After a new year, commercials, social media and the people around us are using those first few fresh months of a new year to make positive changes.

In Louisiana, this change poses difficult, with such decadent and unique foods.

“It’s a big part of our culture, food is definitely one of those things there is always a reason to celebrate,” said registered dietitian Heidi Pullin.

However, with over 33.1 percent of adults battling with obesity, Louisiana now has the sixth highest adult obesity rate in the nation, according to The State of Obesity: Better Policies for a Healthier America. That same study ranks Louisiana fourth for childhood obesity.

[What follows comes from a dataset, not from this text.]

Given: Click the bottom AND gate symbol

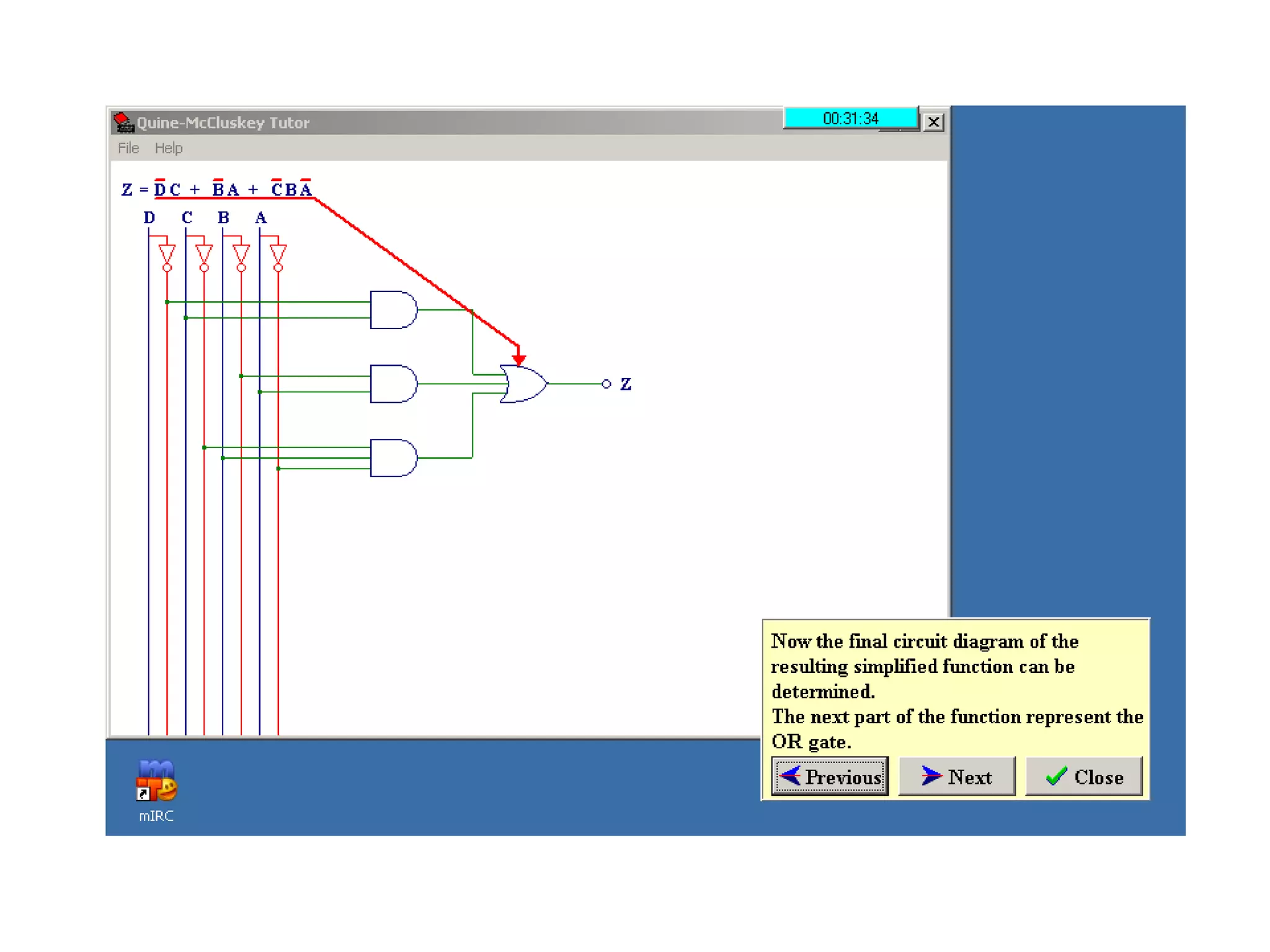Looking at the screenshot, I should pyautogui.click(x=393, y=458).
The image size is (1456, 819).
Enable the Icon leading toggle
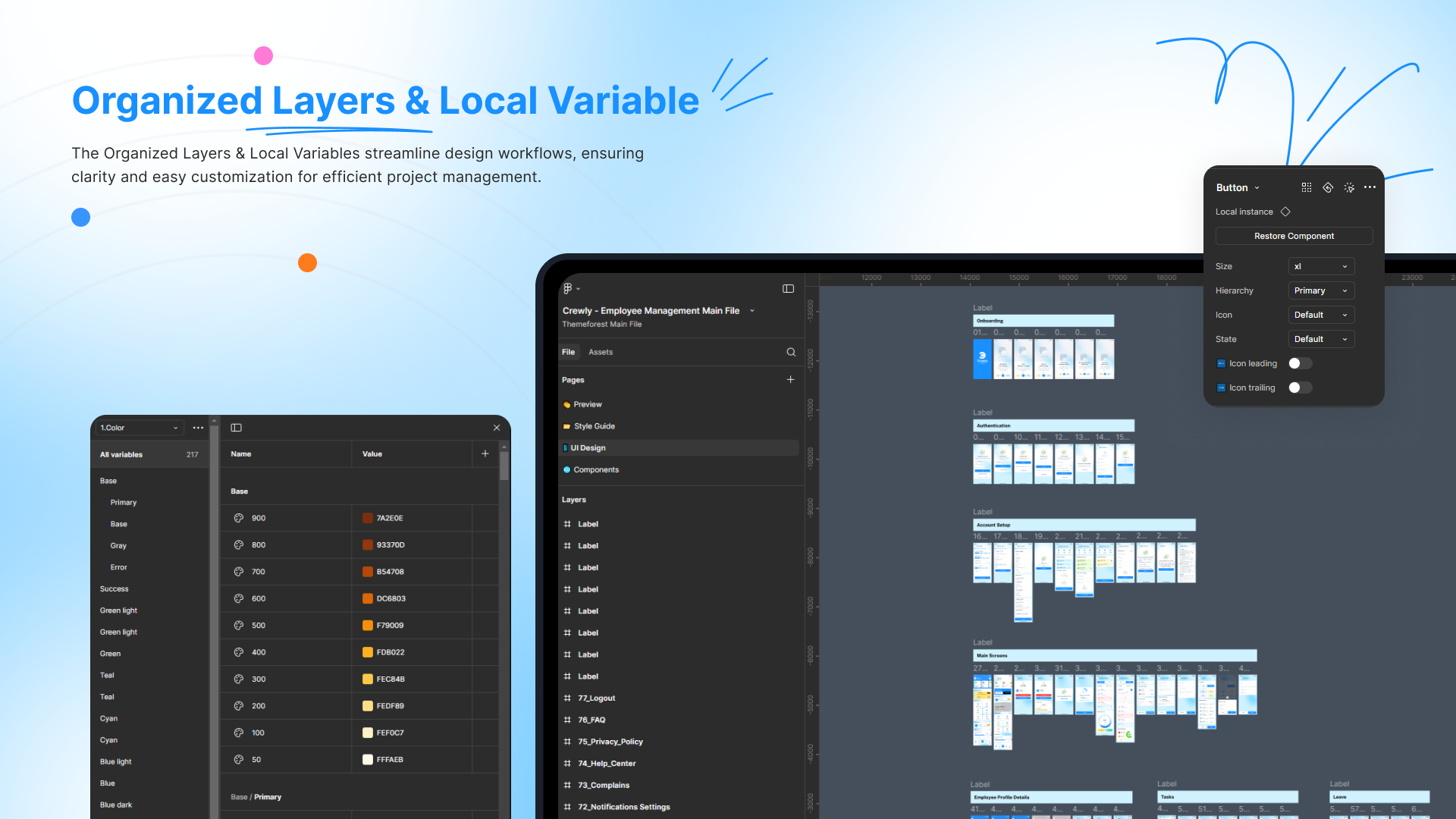coord(1300,363)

The foods southerners choose for themselves has an impact but cost plays a factor as well. The “un-healthy” options such as soft drinks, macaroni and cheese and sugary cereals can be purchased in bulk amounts for a few dollars.

“It does appear that a lot of times things are more expensive and you can get a bag of chips for a lot less than let’s say nuts or something,” Pullin said.

Then, consider the fast food restaurants, serving burgers for as low as one dollar and salads for as high as 6 or 7 bucks for one portion.

“Fast food places know that it is convenient to pick up a bag of fries and a cheeseburger and that’s enough at that will get you by,” said Pullin.

Louisiana currently has 19.1 percent of it’s population living below the poverty level. That’s roughly 900,000 people. It’s a low number compared to the 4.6 million people in the state, but the median household income for the state is $44,874. Ten thousand dollars less than the national average.THE CHALLENGE

KLFY web producer, Brittany Altom is currently making a change- opting to eat healthy but like many perceives organic and fresh foods as too costly.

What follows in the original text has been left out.